- _EXERCISE AIM_:
Copy out every line of the records below, swapping "GUI agent" for "interface agent" wherever it occurs and leaving everything else untouched.

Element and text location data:
* START *
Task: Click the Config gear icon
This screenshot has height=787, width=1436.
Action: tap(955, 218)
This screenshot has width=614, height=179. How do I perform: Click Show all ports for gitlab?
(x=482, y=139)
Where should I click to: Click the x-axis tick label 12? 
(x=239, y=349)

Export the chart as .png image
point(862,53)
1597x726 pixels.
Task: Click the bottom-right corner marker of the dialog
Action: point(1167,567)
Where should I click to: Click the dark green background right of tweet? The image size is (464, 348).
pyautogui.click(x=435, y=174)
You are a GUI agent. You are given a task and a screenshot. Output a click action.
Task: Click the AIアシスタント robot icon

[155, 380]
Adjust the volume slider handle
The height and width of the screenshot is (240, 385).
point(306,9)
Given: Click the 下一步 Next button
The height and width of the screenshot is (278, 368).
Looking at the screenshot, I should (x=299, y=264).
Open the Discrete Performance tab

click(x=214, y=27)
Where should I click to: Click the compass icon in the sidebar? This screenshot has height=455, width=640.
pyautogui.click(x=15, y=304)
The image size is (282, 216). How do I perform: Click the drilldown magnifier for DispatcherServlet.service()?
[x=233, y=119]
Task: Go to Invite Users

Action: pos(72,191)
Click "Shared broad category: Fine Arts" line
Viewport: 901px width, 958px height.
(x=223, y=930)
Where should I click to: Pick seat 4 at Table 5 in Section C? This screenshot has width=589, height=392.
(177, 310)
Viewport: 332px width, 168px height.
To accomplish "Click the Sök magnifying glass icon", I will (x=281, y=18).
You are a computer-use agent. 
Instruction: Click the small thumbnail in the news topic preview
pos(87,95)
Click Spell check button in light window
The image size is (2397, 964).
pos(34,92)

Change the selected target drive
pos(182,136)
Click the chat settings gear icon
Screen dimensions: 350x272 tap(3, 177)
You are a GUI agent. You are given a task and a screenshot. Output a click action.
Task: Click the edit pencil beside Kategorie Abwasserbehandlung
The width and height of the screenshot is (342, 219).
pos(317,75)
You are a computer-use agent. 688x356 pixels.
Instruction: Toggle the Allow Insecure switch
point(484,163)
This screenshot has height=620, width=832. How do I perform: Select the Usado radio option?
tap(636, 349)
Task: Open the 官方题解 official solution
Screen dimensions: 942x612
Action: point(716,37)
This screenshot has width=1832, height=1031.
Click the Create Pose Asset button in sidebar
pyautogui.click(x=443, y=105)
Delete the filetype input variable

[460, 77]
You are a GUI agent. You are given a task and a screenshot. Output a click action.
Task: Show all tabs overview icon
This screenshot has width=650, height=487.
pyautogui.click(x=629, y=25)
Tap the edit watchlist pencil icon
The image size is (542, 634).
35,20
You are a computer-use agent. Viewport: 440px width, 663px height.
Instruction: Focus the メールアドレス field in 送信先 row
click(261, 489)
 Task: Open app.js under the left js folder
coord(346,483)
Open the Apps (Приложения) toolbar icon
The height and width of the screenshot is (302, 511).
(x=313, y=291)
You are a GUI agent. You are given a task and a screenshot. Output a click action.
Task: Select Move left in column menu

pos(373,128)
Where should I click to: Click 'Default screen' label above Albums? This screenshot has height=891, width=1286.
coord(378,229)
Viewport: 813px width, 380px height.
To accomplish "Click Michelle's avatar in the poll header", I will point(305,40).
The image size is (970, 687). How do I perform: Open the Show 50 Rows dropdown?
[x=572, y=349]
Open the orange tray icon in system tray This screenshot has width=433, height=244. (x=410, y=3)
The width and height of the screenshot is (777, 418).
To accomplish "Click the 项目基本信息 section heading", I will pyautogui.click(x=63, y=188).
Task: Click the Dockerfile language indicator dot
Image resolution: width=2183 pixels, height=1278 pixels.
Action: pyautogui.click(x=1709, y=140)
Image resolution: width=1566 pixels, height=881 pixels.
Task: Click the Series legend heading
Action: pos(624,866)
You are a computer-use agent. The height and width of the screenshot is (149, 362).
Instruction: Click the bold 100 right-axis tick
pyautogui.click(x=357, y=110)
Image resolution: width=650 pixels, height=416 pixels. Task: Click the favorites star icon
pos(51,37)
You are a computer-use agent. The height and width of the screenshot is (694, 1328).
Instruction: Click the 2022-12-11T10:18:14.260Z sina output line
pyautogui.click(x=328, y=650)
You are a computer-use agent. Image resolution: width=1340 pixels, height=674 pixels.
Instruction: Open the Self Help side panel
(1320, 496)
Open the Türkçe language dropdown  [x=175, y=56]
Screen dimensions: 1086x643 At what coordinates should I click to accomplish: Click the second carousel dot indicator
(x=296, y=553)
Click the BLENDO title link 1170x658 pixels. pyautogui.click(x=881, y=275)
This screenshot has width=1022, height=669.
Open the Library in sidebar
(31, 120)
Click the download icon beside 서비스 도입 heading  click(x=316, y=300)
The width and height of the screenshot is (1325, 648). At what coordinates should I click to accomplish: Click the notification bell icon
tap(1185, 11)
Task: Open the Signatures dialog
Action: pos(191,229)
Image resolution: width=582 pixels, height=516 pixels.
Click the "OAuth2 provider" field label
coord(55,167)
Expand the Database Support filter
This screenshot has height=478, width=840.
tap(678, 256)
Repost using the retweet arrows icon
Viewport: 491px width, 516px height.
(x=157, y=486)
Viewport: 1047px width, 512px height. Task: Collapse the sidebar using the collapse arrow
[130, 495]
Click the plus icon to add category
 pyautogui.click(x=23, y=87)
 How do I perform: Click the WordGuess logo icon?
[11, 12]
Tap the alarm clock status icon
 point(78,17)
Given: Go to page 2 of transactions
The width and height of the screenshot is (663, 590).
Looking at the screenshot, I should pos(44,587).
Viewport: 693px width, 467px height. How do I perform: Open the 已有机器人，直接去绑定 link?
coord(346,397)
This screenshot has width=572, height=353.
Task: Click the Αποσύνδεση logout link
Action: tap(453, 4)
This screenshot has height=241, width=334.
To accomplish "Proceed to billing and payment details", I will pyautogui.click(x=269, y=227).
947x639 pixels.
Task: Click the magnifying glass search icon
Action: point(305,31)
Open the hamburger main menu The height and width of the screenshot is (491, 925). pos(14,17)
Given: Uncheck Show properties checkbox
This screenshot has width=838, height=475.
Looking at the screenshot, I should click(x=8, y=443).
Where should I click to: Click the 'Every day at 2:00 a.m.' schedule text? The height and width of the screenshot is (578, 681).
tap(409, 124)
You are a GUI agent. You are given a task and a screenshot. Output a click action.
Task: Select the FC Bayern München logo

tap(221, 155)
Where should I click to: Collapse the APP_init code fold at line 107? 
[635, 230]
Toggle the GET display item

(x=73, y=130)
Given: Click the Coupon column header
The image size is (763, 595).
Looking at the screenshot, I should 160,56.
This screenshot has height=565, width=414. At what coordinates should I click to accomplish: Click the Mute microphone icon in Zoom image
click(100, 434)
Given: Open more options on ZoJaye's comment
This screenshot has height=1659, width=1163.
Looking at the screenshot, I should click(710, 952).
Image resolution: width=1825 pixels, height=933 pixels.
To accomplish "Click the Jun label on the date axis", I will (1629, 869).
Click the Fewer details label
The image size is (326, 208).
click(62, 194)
* END *
- _ANSWER TO THE TASK_:
Task: Click the Config gear icon
This screenshot has height=787, width=1436.
Action: tap(955, 218)
This screenshot has width=614, height=179. How do I perform: Click Show all ports for gitlab?
(x=482, y=139)
Where should I click to: Click the x-axis tick label 12? 
(x=239, y=349)

Export the chart as .png image
point(862,53)
1597x726 pixels.
Task: Click the bottom-right corner marker of the dialog
Action: point(1167,567)
Where should I click to: Click the dark green background right of tweet? The image size is (464, 348).
pyautogui.click(x=435, y=174)
You are a interface agent. You are given a task and a screenshot. Output a click action.
Task: Click the AIアシスタント robot icon

[155, 380]
Adjust the volume slider handle
The height and width of the screenshot is (240, 385).
point(306,9)
Given: Click the 下一步 Next button
The height and width of the screenshot is (278, 368).
Looking at the screenshot, I should (x=299, y=264).
Open the Discrete Performance tab

click(x=214, y=27)
Where should I click to: Click the compass icon in the sidebar? This screenshot has height=455, width=640.
pyautogui.click(x=15, y=304)
The image size is (282, 216). How do I perform: Click the drilldown magnifier for DispatcherServlet.service()?
[x=233, y=119]
Task: Go to Invite Users

Action: pos(72,191)
Click "Shared broad category: Fine Arts" line
Viewport: 901px width, 958px height.
(x=223, y=930)
Where should I click to: Pick seat 4 at Table 5 in Section C? This screenshot has width=589, height=392.
(177, 310)
Viewport: 332px width, 168px height.
To accomplish "Click the Sök magnifying glass icon", I will (x=281, y=18).
You are a computer-use agent. 
Instruction: Click the small thumbnail in the news topic preview
pos(87,95)
Click Spell check button in light window
The image size is (2397, 964).
pos(34,92)

Change the selected target drive
pos(182,136)
Click the chat settings gear icon
Screen dimensions: 350x272 tap(3, 177)
You are a interface agent. You are given a task and a screenshot. Output a click action.
Task: Click the edit pencil beside Kategorie Abwasserbehandlung
The width and height of the screenshot is (342, 219).
pos(317,75)
You are a computer-use agent. 688x356 pixels.
Instruction: Toggle the Allow Insecure switch
point(484,163)
This screenshot has height=620, width=832. How do I perform: Select the Usado radio option?
tap(636, 349)
Task: Open the 官方题解 official solution
Screen dimensions: 942x612
Action: point(716,37)
This screenshot has width=1832, height=1031.
Click the Create Pose Asset button in sidebar
pyautogui.click(x=443, y=105)
Delete the filetype input variable

[460, 77]
You are a interface agent. You are given a task and a screenshot. Output a click action.
Task: Show all tabs overview icon
This screenshot has width=650, height=487.
pyautogui.click(x=629, y=25)
Tap the edit watchlist pencil icon
The image size is (542, 634).
35,20
You are a computer-use agent. Viewport: 440px width, 663px height.
Instruction: Focus the メールアドレス field in 送信先 row
click(261, 489)
 Task: Open app.js under the left js folder
coord(346,483)
Open the Apps (Приложения) toolbar icon
The height and width of the screenshot is (302, 511).
(x=313, y=291)
You are a interface agent. You are given a task and a screenshot. Output a click action.
Task: Select Move left in column menu

pos(373,128)
Where should I click to: Click 'Default screen' label above Albums? This screenshot has height=891, width=1286.
coord(378,229)
Viewport: 813px width, 380px height.
To accomplish "Click Michelle's avatar in the poll header", I will point(305,40).
The image size is (970, 687). How do I perform: Open the Show 50 Rows dropdown?
[x=572, y=349]
Open the orange tray icon in system tray This screenshot has width=433, height=244. (x=410, y=3)
The width and height of the screenshot is (777, 418).
To accomplish "Click the 项目基本信息 section heading", I will pyautogui.click(x=63, y=188).
Task: Click the Dockerfile language indicator dot
Image resolution: width=2183 pixels, height=1278 pixels.
Action: pyautogui.click(x=1709, y=140)
Image resolution: width=1566 pixels, height=881 pixels.
Task: Click the Series legend heading
Action: pos(624,866)
You are a computer-use agent. The height and width of the screenshot is (149, 362).
Instruction: Click the bold 100 right-axis tick
pyautogui.click(x=357, y=110)
Image resolution: width=650 pixels, height=416 pixels. Task: Click the favorites star icon
pos(51,37)
You are a computer-use agent. The height and width of the screenshot is (694, 1328).
Instruction: Click the 2022-12-11T10:18:14.260Z sina output line
pyautogui.click(x=328, y=650)
You are a computer-use agent. Image resolution: width=1340 pixels, height=674 pixels.
Instruction: Open the Self Help side panel
(1320, 496)
Open the Türkçe language dropdown  [x=175, y=56]
Screen dimensions: 1086x643 At what coordinates should I click to accomplish: Click the second carousel dot indicator
(x=296, y=553)
Click the BLENDO title link 1170x658 pixels. pyautogui.click(x=881, y=275)
This screenshot has width=1022, height=669.
Open the Library in sidebar
(31, 120)
Click the download icon beside 서비스 도입 heading  click(x=316, y=300)
The width and height of the screenshot is (1325, 648). At what coordinates should I click to accomplish: Click the notification bell icon
tap(1185, 11)
Task: Open the Signatures dialog
Action: pos(191,229)
Image resolution: width=582 pixels, height=516 pixels.
Click the "OAuth2 provider" field label
coord(55,167)
Expand the Database Support filter
This screenshot has height=478, width=840.
tap(678, 256)
Repost using the retweet arrows icon
Viewport: 491px width, 516px height.
(x=157, y=486)
Viewport: 1047px width, 512px height. Task: Collapse the sidebar using the collapse arrow
[130, 495]
Click the plus icon to add category
 pyautogui.click(x=23, y=87)
 How do I perform: Click the WordGuess logo icon?
[11, 12]
Tap the alarm clock status icon
 point(78,17)
Given: Go to page 2 of transactions
The width and height of the screenshot is (663, 590).
Looking at the screenshot, I should pos(44,587).
Viewport: 693px width, 467px height. How do I perform: Open the 已有机器人，直接去绑定 link?
coord(346,397)
This screenshot has width=572, height=353.
Task: Click the Αποσύνδεση logout link
Action: tap(453, 4)
This screenshot has height=241, width=334.
To accomplish "Proceed to billing and payment details", I will pyautogui.click(x=269, y=227).
947x639 pixels.
Task: Click the magnifying glass search icon
Action: point(305,31)
Open the hamburger main menu The height and width of the screenshot is (491, 925). pos(14,17)
Given: Uncheck Show properties checkbox
This screenshot has width=838, height=475.
Looking at the screenshot, I should click(x=8, y=443).
Where should I click to: Click the 'Every day at 2:00 a.m.' schedule text? The height and width of the screenshot is (578, 681).
tap(409, 124)
You are a interface agent. You are given a task and a screenshot. Output a click action.
Task: Select the FC Bayern München logo

tap(221, 155)
Where should I click to: Collapse the APP_init code fold at line 107? 
[635, 230]
Toggle the GET display item

(x=73, y=130)
Given: Click the Coupon column header
The image size is (763, 595).
Looking at the screenshot, I should 160,56.
This screenshot has height=565, width=414. At what coordinates should I click to accomplish: Click the Mute microphone icon in Zoom image
click(100, 434)
Given: Open more options on ZoJaye's comment
This screenshot has height=1659, width=1163.
Looking at the screenshot, I should click(710, 952).
Image resolution: width=1825 pixels, height=933 pixels.
To accomplish "Click the Jun label on the date axis", I will (1629, 869).
Click the Fewer details label
The image size is (326, 208).
click(62, 194)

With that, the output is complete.